## [EXERCISE DESCRIPTION]
Answer these questions using the article on falling US reading and math scores.
1. What share of high school seniors reached proficient or above in math in 2024?
2. In what share of US school districts were reading scores down compared with a decade earlier?
3. Since what year have eighth-grade reading levels not been as low as they are now?

***** TEXT SHOWN *****

Why Are US Kids Falling Behind in Reading and Math? Smartphones & Social Media Blamed
Decade-long US student decline linked to smartphones and social media sparking educator debate

US schoolchildren are falling further behind in reading and math, with analysis showing the decline began years before the pandemic and is closely tied to smartphones and social media. Latest National Assessment of Educational Progress data show only 22 per cent of high school seniors reached proficient or above in math in 2024, down from 24 per cent in 2019, while reading proficiency stood at 35 per cent, down from 37 per cent.
Higher percentages scored below basic in both subjects. The findings have sparked debate among educators and policymakers, many of whom blame digital distractions for sapping pupils' focus and reducing time available for study.
A Decade-Long Learning Recession
The slide forms part of a longer-term pattern. The Education Scorecard report released in May 2026 found reading scores down in 83 per cent of US school districts and math scores down in 70 per cent compared with a decade earlier. Eighth-grade reading levels are now at their lowest point since 1990.

***** EXTRACTED MATERIAL *****

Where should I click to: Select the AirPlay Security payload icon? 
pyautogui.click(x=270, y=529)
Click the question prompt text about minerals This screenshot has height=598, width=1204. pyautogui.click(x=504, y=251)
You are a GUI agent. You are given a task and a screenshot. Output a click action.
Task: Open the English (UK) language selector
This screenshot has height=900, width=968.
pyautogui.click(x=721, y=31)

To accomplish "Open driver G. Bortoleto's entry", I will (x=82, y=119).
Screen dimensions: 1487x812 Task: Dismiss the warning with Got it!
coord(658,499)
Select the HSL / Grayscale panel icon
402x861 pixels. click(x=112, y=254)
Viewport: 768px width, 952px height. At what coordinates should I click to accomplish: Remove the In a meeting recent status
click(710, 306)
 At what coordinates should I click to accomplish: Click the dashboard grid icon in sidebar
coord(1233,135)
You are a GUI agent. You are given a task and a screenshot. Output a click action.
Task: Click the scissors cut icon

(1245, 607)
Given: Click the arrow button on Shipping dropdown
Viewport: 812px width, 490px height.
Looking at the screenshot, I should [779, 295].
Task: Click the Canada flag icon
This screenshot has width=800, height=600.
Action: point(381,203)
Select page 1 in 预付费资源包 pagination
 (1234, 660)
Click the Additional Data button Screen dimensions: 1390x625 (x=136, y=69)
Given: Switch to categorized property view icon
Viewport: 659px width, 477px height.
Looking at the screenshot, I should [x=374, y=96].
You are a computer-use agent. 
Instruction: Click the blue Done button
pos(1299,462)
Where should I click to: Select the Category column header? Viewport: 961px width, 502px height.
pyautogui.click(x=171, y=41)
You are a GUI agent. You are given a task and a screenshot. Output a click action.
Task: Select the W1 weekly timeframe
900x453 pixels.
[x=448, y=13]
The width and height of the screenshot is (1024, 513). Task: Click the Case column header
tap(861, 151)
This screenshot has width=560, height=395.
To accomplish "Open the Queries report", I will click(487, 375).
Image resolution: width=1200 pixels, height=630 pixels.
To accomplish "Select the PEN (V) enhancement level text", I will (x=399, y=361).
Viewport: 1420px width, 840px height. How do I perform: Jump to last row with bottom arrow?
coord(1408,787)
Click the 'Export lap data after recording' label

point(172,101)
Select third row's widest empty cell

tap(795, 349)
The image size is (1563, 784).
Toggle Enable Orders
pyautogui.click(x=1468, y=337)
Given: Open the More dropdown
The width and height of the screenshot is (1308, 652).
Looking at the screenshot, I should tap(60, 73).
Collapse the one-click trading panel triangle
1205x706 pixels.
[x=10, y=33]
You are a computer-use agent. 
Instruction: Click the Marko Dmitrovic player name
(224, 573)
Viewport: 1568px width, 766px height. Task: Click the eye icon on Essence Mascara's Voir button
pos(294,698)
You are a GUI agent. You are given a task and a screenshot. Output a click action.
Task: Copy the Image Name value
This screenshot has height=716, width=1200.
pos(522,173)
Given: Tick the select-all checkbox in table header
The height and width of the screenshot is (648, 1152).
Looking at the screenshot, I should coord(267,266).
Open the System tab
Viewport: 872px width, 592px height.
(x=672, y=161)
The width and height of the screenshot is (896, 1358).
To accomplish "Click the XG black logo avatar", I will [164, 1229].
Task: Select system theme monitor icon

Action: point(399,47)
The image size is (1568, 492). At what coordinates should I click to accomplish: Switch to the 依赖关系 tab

*****

## [RESULT OF THIS TASK]
1. 22 percent
2. 83 percent
3. 1990